>>

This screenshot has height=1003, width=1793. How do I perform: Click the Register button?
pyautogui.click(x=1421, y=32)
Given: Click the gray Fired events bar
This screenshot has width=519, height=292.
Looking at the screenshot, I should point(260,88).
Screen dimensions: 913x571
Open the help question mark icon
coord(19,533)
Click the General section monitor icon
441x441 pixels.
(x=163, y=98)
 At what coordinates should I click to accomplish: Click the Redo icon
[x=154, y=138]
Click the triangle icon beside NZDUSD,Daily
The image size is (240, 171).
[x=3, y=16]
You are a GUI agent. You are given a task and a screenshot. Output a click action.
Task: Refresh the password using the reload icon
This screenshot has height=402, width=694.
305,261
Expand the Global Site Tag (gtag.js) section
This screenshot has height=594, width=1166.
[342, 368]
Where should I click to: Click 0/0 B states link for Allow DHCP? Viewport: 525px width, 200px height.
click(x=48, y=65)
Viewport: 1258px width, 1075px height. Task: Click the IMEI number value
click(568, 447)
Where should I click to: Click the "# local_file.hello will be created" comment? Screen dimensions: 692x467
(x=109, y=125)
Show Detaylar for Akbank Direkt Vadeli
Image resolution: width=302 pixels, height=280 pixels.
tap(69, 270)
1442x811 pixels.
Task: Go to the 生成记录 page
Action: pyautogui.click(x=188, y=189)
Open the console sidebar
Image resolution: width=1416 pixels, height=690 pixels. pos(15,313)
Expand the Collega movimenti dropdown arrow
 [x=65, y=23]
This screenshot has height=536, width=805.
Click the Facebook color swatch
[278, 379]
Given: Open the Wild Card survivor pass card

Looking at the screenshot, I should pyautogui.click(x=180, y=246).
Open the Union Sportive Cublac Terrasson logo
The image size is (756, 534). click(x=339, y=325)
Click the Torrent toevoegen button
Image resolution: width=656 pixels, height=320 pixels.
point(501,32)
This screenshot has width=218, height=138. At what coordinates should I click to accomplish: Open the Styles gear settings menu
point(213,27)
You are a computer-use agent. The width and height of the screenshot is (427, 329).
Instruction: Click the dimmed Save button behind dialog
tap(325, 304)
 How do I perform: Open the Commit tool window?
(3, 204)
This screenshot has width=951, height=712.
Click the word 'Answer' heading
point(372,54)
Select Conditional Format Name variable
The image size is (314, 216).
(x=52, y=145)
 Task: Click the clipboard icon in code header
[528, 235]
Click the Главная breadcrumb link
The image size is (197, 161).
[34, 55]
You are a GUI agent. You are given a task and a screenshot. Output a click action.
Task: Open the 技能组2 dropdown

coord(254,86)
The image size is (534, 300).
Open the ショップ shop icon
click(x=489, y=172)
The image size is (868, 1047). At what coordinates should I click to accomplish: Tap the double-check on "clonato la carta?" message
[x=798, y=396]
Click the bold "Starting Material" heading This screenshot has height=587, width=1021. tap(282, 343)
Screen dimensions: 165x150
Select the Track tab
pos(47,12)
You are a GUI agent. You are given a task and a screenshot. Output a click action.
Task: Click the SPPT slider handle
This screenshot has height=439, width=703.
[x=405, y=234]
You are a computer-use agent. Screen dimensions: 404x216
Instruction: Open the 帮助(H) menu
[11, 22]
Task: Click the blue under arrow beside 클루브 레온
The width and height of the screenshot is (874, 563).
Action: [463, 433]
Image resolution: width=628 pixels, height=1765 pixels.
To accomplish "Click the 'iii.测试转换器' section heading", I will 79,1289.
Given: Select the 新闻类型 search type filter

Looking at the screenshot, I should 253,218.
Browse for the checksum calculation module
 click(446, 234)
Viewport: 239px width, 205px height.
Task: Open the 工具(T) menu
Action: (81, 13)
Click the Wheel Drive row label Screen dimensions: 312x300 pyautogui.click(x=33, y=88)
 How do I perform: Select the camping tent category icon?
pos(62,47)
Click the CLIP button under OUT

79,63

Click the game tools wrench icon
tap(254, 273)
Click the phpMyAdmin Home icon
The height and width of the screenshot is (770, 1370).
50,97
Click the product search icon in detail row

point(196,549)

<<

■ **The exercise**
Quote the lines above word for word.

■ **Final result**
This screenshot has height=1003, width=1793. How do I perform: Click the Register button?
pyautogui.click(x=1421, y=32)
Given: Click the gray Fired events bar
This screenshot has width=519, height=292.
Looking at the screenshot, I should point(260,88).
Screen dimensions: 913x571
Open the help question mark icon
coord(19,533)
Click the General section monitor icon
441x441 pixels.
(x=163, y=98)
 At what coordinates should I click to accomplish: Click the Redo icon
[x=154, y=138]
Click the triangle icon beside NZDUSD,Daily
The image size is (240, 171).
[x=3, y=16]
You are a GUI agent. You are given a task and a screenshot. Output a click action.
Task: Refresh the password using the reload icon
This screenshot has height=402, width=694.
305,261
Expand the Global Site Tag (gtag.js) section
This screenshot has height=594, width=1166.
[342, 368]
Where should I click to: Click 0/0 B states link for Allow DHCP? Viewport: 525px width, 200px height.
click(x=48, y=65)
Viewport: 1258px width, 1075px height. Task: Click the IMEI number value
click(568, 447)
Where should I click to: Click the "# local_file.hello will be created" comment? Screen dimensions: 692x467
(x=109, y=125)
Show Detaylar for Akbank Direkt Vadeli
Image resolution: width=302 pixels, height=280 pixels.
tap(69, 270)
1442x811 pixels.
Task: Go to the 生成记录 page
Action: pyautogui.click(x=188, y=189)
Open the console sidebar
Image resolution: width=1416 pixels, height=690 pixels. pos(15,313)
Expand the Collega movimenti dropdown arrow
 [x=65, y=23]
This screenshot has height=536, width=805.
Click the Facebook color swatch
[278, 379]
Given: Open the Wild Card survivor pass card

Looking at the screenshot, I should pyautogui.click(x=180, y=246).
Open the Union Sportive Cublac Terrasson logo
The image size is (756, 534). click(x=339, y=325)
Click the Torrent toevoegen button
Image resolution: width=656 pixels, height=320 pixels.
point(501,32)
This screenshot has width=218, height=138. At what coordinates should I click to accomplish: Open the Styles gear settings menu
point(213,27)
You are a computer-use agent. The width and height of the screenshot is (427, 329).
Instruction: Click the dimmed Save button behind dialog
tap(325, 304)
 How do I perform: Open the Commit tool window?
(3, 204)
This screenshot has width=951, height=712.
Click the word 'Answer' heading
point(372,54)
Select Conditional Format Name variable
The image size is (314, 216).
(x=52, y=145)
 Task: Click the clipboard icon in code header
[528, 235]
Click the Главная breadcrumb link
The image size is (197, 161).
[34, 55]
You are a GUI agent. You are given a task and a screenshot. Output a click action.
Task: Open the 技能组2 dropdown

coord(254,86)
The image size is (534, 300).
Open the ショップ shop icon
click(x=489, y=172)
The image size is (868, 1047). At what coordinates should I click to accomplish: Tap the double-check on "clonato la carta?" message
[x=798, y=396]
Click the bold "Starting Material" heading This screenshot has height=587, width=1021. tap(282, 343)
Screen dimensions: 165x150
Select the Track tab
pos(47,12)
You are a GUI agent. You are given a task and a screenshot. Output a click action.
Task: Click the SPPT slider handle
This screenshot has height=439, width=703.
[x=405, y=234]
You are a computer-use agent. Screen dimensions: 404x216
Instruction: Open the 帮助(H) menu
[11, 22]
Task: Click the blue under arrow beside 클루브 레온
The width and height of the screenshot is (874, 563).
Action: [463, 433]
Image resolution: width=628 pixels, height=1765 pixels.
To accomplish "Click the 'iii.测试转换器' section heading", I will 79,1289.
Given: Select the 新闻类型 search type filter

Looking at the screenshot, I should 253,218.
Browse for the checksum calculation module
 click(446, 234)
Viewport: 239px width, 205px height.
Task: Open the 工具(T) menu
Action: (81, 13)
Click the Wheel Drive row label Screen dimensions: 312x300 pyautogui.click(x=33, y=88)
 How do I perform: Select the camping tent category icon?
pos(62,47)
Click the CLIP button under OUT

79,63

Click the game tools wrench icon
tap(254, 273)
Click the phpMyAdmin Home icon
The height and width of the screenshot is (770, 1370).
50,97
Click the product search icon in detail row

point(196,549)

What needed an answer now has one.